Deine Aufgabe:
Stelle bitte die Zeilen als nummerierte Liste dar, und zwar vom Anfang der Daten bis einschließlich der Zeile mit „pos(971,163)“. Leerzeilen lässt du dabei weg.

Eingabedaten:

━━━━━━

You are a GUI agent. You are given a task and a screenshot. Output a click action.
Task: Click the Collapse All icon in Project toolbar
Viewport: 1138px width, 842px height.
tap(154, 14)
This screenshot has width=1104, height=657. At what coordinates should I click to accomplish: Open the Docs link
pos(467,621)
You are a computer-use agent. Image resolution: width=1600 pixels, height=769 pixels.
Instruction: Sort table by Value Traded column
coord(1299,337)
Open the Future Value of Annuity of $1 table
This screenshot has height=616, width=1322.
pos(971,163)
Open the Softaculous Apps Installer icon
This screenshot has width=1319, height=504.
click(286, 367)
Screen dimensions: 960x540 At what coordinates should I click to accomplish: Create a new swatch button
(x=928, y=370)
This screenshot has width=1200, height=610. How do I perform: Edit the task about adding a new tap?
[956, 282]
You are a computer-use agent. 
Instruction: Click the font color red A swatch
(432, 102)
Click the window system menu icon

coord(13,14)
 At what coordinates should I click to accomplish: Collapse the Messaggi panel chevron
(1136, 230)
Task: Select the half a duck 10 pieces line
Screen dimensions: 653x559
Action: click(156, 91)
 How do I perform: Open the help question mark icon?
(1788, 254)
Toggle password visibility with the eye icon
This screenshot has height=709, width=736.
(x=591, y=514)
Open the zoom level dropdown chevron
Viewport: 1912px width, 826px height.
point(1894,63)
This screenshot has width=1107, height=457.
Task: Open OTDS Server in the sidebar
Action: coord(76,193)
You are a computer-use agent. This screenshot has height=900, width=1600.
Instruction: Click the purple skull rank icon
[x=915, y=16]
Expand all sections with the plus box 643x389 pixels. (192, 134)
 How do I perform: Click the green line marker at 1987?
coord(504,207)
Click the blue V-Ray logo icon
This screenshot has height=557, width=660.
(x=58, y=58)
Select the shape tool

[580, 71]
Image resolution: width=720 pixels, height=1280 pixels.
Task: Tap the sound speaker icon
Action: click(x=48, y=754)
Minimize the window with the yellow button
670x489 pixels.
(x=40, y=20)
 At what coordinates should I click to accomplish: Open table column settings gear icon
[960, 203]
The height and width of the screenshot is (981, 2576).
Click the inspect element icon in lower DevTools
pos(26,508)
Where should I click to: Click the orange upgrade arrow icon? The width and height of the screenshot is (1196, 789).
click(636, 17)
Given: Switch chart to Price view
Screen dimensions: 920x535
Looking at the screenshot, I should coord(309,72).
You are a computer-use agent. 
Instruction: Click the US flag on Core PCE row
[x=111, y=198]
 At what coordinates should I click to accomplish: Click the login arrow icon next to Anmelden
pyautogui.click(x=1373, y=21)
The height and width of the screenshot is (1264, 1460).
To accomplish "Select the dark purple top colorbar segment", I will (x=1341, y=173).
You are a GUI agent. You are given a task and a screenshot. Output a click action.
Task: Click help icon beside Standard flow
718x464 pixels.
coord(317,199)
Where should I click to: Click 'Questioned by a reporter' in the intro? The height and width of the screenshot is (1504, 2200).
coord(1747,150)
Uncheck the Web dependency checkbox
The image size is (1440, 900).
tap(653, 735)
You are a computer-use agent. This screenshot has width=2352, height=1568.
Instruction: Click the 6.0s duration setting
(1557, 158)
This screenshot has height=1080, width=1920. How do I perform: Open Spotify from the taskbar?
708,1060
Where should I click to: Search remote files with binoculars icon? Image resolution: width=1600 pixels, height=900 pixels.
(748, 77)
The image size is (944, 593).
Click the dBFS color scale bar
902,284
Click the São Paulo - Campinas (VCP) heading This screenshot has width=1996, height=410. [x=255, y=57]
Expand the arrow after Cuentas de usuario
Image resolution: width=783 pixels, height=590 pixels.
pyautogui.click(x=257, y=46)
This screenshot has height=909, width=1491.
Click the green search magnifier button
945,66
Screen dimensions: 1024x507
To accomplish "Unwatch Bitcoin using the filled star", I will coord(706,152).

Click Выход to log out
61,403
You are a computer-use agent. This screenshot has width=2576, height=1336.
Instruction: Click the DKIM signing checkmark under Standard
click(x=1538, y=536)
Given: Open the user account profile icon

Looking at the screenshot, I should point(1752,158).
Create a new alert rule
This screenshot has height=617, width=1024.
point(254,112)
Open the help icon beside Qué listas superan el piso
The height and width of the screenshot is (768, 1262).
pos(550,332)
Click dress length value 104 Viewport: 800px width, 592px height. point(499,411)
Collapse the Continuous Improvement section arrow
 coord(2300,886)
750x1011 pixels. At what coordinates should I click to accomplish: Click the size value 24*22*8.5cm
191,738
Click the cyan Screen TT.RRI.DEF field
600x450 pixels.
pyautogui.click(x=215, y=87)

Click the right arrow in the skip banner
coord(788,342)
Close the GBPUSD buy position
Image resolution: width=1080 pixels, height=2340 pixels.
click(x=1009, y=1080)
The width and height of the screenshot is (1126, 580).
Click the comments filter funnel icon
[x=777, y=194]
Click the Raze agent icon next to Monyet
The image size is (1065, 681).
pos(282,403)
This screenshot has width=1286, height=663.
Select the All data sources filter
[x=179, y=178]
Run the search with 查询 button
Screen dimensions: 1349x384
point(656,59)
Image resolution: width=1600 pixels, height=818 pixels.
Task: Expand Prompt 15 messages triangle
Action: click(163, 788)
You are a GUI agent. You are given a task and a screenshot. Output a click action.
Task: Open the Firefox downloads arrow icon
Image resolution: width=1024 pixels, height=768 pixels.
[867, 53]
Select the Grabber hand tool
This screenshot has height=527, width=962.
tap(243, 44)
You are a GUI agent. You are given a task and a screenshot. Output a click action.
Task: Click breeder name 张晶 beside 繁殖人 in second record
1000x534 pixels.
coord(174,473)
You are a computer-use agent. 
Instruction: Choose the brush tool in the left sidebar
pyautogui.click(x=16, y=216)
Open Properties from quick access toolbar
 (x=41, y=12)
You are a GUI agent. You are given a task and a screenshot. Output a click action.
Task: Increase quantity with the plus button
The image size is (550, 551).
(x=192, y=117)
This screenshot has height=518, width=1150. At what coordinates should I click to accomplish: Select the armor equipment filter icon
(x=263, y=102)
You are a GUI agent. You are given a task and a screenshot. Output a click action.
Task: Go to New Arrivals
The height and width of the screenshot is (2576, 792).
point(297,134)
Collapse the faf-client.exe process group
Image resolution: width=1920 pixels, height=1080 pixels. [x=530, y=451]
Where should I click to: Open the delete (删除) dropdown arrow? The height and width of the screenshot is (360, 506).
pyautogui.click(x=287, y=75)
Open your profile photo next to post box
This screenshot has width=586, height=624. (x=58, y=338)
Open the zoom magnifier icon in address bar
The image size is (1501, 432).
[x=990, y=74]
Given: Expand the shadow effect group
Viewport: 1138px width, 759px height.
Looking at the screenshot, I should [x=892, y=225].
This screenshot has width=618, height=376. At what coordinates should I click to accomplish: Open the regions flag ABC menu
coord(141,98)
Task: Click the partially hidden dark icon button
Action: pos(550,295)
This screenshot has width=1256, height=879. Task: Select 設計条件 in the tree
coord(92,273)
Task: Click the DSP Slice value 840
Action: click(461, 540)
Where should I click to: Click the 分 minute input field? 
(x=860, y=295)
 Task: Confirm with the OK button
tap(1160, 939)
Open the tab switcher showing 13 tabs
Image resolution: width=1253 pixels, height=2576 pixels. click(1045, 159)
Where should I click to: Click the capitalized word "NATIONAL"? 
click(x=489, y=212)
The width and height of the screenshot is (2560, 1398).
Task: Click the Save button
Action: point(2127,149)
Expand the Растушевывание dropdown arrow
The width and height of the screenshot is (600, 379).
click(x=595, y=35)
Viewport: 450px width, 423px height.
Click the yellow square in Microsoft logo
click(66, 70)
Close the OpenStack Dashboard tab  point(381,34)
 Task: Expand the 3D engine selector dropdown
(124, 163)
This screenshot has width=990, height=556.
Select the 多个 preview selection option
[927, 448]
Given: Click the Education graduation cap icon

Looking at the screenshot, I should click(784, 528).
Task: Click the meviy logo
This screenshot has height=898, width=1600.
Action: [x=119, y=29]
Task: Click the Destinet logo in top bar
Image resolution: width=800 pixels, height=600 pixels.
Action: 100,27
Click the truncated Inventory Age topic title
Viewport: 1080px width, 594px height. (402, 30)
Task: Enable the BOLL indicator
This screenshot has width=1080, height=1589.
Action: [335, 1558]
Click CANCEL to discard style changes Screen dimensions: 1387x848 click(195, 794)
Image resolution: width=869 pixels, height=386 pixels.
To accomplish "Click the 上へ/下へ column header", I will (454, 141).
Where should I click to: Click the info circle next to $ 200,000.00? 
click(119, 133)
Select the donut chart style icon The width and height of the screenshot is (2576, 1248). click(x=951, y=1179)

━━━━━━

Antwort:
1. You are a GUI agent. You are given a task and a screenshot. Output a click action.
2. Task: Click the Collapse All icon in Project toolbar
3. Viewport: 1138px width, 842px height.
4. tap(154, 14)
5. This screenshot has width=1104, height=657. At what coordinates should I click to accomplish: Open the Docs link
6. pos(467,621)
7. You are a computer-use agent. Image resolution: width=1600 pixels, height=769 pixels.
8. Instruction: Sort table by Value Traded column
9. coord(1299,337)
10. Open the Future Value of Annuity of $1 table
11. This screenshot has height=616, width=1322.
12. pos(971,163)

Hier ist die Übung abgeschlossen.